На таком фундаменте можно было строить. Золотым запасом жизненных впечатлений Булгакова стала гражданская война. В очерке «Киев-город» (1923) он задумается о «новом, настоящем Льве Толстом», который, явившись на землю лет через пятьдесят, напишет «изумительную книгу о великих боях в Киеве». Впрочем, сотрудник «Гудка» и «Накануне» уже знает, что никому не станет передоверять эту честь. Главное, чем он войдет в литературу 20-х годов, будет создаваемый им исподволь, по ночам, роман «Белая гвардия» и возникшая на его основе пьеса «Дни Турбиных».
Как всякий большой писатель, Булгаков создает свой мир. Этот мир не обнимает весь горизонт его современности. Он у́же, теснее — или, точнее сказать, дан в своей оптике: освещает по-своему окрашенным сильным лучом фрагмент действительности, а не заливает ровным рассеянным светом все обозримое пространство. Но то, что он высветил, что легло в эту яркую прожекторную полосу, запоминается на всю жизнь. «Писатель одной темы и одной идеи — белого движения…» — писала в очередной обличавшей Булгакова статье в 1928 году «Комсомольская правда» (13 декабря). Определение близорукое и для всего созданного Булгаковым слишком узкое, но исходную для писателя тему отмечает верно.
Почувствовав в себе созревшую силу, Булгаков ставит перед собой задачу выше себя, с нею движется и растет.
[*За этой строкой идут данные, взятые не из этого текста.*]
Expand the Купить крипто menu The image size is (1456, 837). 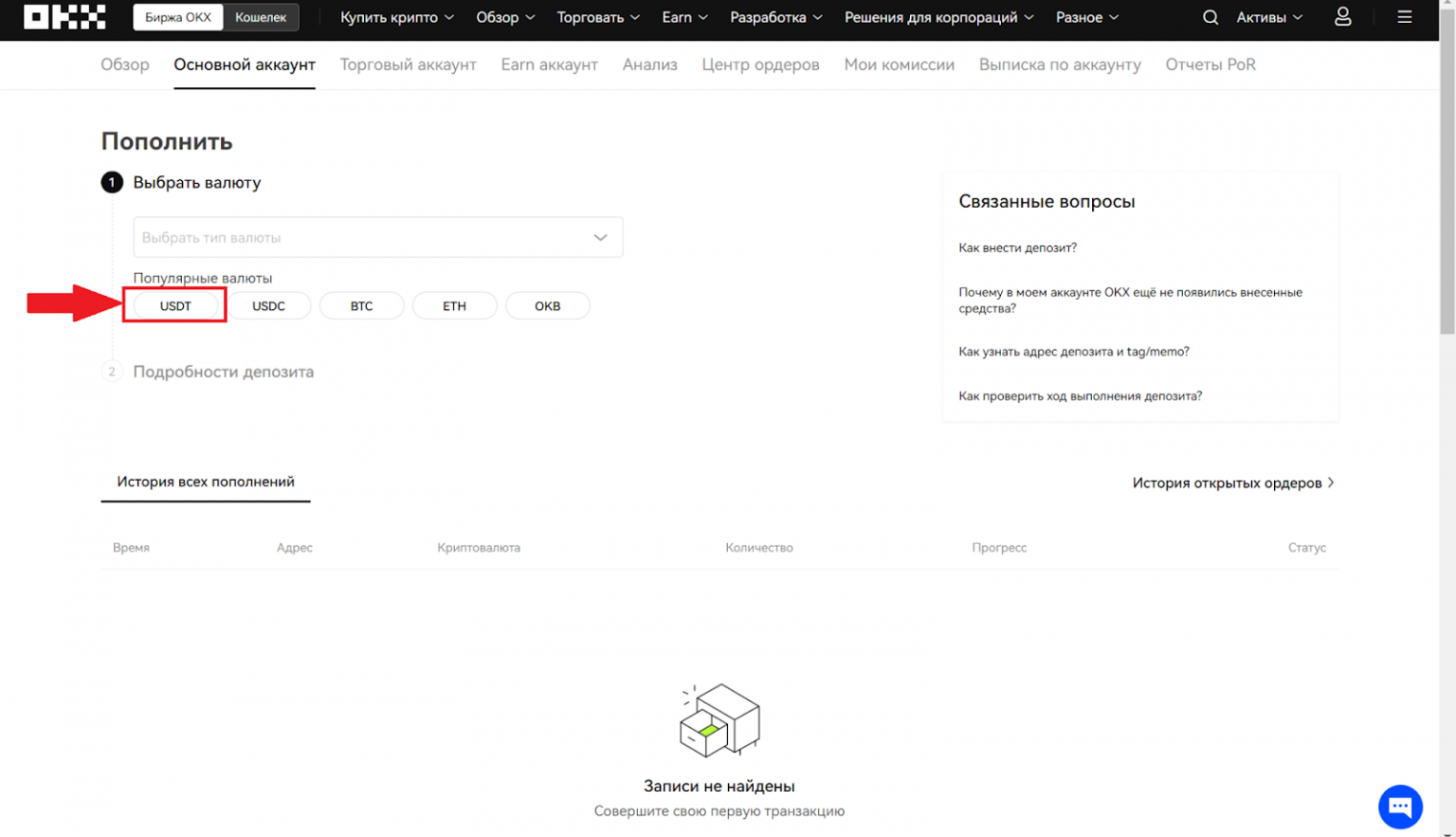[396, 17]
Эта задача — картина гражданской войны, которая, по его замыслу, должна быть не только написана в традициях «Войны и мира», но и по размаху ориентироваться на толстовскую эпопею.
Пока Булгаков не остыл от этой книги, он считал ее самой важной в своей судьбе, говорил, что от этого романа «небу станет жарко»,— а спустя годы в разговоре со своим биографом П. С. Поповым признал роман «неудавшимся». Быть может, это надо понимать не столько как неудовлетворенность написанным, сколько в том смысле, что грезившейся автору эпопеи не получилось. Вместо грандиозной панорамной фрески возник один, правда важный и яркий, ее фрагмент — 1918 год в Киеве. Журнал «Россия», печатавший в 1925 году роман (№ 4—5), закрылся, не завершив печатания даже той части, которая могла стать первой книгой эпопеи. Дальше, возможно, предполагалось захватить события гражданской войны на Юге, продлить судьбы героев [11].
В «Белой гвардии» есть попытка выйти за пределы своего (или близкого своему) опыта и начертать сцены пером историческим (к примеру, парад войск Петлюры у святой Софии или бегство гетмана из дворца). Но особое обаяние роману сообщает его романтический личный тон, тон воспоминания и одновременно присутствия, как бывает в счастливом и тревожном сне. Книга подобна стону уставшего от войны, ее бессмыслицы, нахолодавшегося и наголодавшегося, измученного бездомьем человека.